[back](./00-index.ipynb)

---
## `NLP Data Cleaning`

### `Imports and setup`

In [1]:
import numpy as np
from collections import Counter
import pandas as pd
import nltk
from nltk.tokenize import word_tokenize
from nltk.stem.wordnet import WordNetLemmatizer
from nltk.stem import SnowballStemmer
import string
from scipy.spatial.distance import pdist, squareform
from sklearn.feature_extraction.text import TfidfVectorizer, CountVectorizer
from sklearn.metrics.pairwise import cosine_similarity
from sklearn.linear_model import LogisticRegression
from sklearn.model_selection import train_test_split
from sklearn.metrics import confusion_matrix
from sklearn.ensemble import RandomForestClassifier, GradientBoostingClassifier, VotingClassifier
from sklearn.svm import SVC
from sklearn.tree import DecisionTreeClassifier
from sklearn.pipeline import Pipeline, FeatureUnion, make_pipeline


In [2]:
nltk.download('stopwords')
nltk.download('punkt')
stops = set(nltk.corpus.stopwords.words('english'))

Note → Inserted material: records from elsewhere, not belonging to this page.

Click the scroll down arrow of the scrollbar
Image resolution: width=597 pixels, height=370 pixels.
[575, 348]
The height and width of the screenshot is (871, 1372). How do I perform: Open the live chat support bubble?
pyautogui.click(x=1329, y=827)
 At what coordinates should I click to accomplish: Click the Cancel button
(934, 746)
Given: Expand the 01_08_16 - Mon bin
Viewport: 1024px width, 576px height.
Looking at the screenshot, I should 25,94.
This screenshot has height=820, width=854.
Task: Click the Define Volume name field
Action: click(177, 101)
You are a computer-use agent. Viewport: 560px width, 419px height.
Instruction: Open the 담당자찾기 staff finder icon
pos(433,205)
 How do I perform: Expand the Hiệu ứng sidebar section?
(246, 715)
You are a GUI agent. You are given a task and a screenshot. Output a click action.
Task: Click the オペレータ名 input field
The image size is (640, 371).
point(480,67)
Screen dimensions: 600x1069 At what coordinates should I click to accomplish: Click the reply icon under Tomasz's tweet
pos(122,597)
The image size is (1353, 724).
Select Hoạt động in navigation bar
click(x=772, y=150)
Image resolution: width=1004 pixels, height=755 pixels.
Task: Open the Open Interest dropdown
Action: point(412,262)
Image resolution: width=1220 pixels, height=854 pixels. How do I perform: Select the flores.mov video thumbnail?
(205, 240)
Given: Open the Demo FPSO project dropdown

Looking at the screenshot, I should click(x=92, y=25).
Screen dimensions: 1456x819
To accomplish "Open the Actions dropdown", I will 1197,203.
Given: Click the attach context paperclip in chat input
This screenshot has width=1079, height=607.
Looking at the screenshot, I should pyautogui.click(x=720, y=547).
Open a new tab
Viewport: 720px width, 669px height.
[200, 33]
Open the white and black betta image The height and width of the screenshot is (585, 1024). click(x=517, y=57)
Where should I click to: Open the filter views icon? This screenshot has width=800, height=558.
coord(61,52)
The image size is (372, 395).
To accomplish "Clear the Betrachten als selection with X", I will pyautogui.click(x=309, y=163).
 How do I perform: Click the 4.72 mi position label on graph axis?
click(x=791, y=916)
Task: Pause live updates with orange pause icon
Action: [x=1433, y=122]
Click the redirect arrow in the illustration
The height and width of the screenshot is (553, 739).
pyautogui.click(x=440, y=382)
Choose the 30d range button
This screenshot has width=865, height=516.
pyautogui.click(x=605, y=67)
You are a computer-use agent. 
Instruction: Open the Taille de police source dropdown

[nltk_data] Downloading package stopwords to
[nltk_data]     /Users/goutham/nltk_data...
[nltk_data]   Package stopwords is already up-to-date!
[nltk_data] Downloading package punkt to /Users/goutham/nltk_data...
[nltk_data]   Package punkt is already up-to-date!


In [3]:
corpus = ["Jeff stole my octopus sandwich.",
          "'Help!' I sobbed, sandwichlessly.",
          "'Drop the sandwiches!' said the sandwich police."]


### `How do I turn a corpus of documents into a feature matrix?`
### `Words --> numbers?????`

**Corpus:** A collection of written texts, especially the entire works of a particular author or a body of writing on a particular subject.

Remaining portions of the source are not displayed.